IL EST BEAU, IL EST FORT, IL SENT BON LE SABLE CHAUD… MAIS CÔTÉ MODERNITÉ, IL A ENCORE QUELQUES PROGRÈS À FAIRE, NOTAMMENT CONCERNANT L’IMAGE DE LA FEMME (NOUS, DONC). S’IL N’EST PAS TOTALEMENT BLOQUÉ AU NÉOLITHIQUE, RIEN N’EST PERDU.
Par Clémentine Samuel

Il est 19 heures. Vous rentrez d’une grosse journée de travail. Comme «vous aimez cuisiner», c’est vous qui vous occupez du repas. Comme vous avez fait le repas, vous mettez la table. Tant qu’à faire, vous nettoyez la cuisine, vous débarrassez, mettez le lave-vaisselle en route. Et là, votre cher et tendre (enfin, celui que vous persistez à considérer comme tel) vous reproche de ne pas vous occuper de lui, sous-entendu, de ne pas être sexy et disponible. Une caricature ? De plus en plus souvent, oui. Fort heureusement. Mais les hommes ont encore du mal à tirer un trait sur des siècles de domination masculine, souvent confortés par maman, et certains considèrent encore que mettre leur linge sale dans un panier est une bonne définition du partage des tâches ménagères….

D’abord… on parle !

Intellectuellement, la plupart des hommes ont bien compris que leur partenaire n’était ni une maman de substitution (celle qui faisait son lit quand il allait à l’école), ni une courtisane disponible pour son bon plaisir.
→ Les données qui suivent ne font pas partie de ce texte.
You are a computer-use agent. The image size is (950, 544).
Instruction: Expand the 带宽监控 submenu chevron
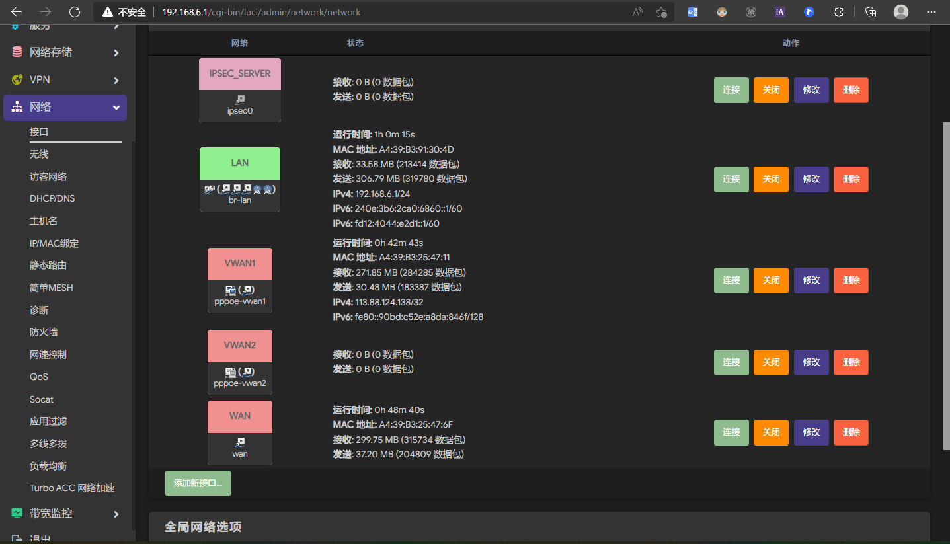click(116, 514)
Mais, au quotidien, les mauvaises habitudes reviennent parfois à la surface. Sans que l’homme en soit forcément conscient. Ainsi, pour les tâches ménagères, les hommes estiment qu’ils en font beaucoup plus que les générations précédentes, ce qui est vrai, et autant que les femmes, ce qui est faux. Les chiffres sont têtus : en France, les femmes gèrent la lessive (94%), la vaisselle (81%) et le repassage (79%). «La plupart des hommes de plus de 40 ans appartiennent à une génération qui n’a pas appris à s’impliquer dans ce domaine», explique le directeur de l’Institut de la famille, Éric Trappeniers. De notre expérience personnelle, cela concerne une bonne partie des trentenaires aussi… Même chose pour le sentiment de possession, typiquement masculin (bon, parfois, nous aussi, on se montre un peu trop jalouse, mais ce n’est pas pareil). Ce n’est pas forcément la négation de notre individualité. «Sans être une preuve d’amour, ce sentiment peut résulter de la peur de perdre l’autre», analyse la psychothérapeute de couple Jill Bourdais. Qui ajoute qu’il est toujours possible de faire évoluer les choses : «Ouvrez la négociation sans heurts. Parlez-en avec lui, expliquez-lui combien son attitude vous perturbe. N’hésitez pas à le diriger, dans la bonne direction, sans être autoritaire. Et n’exigez pas trop d’un coup».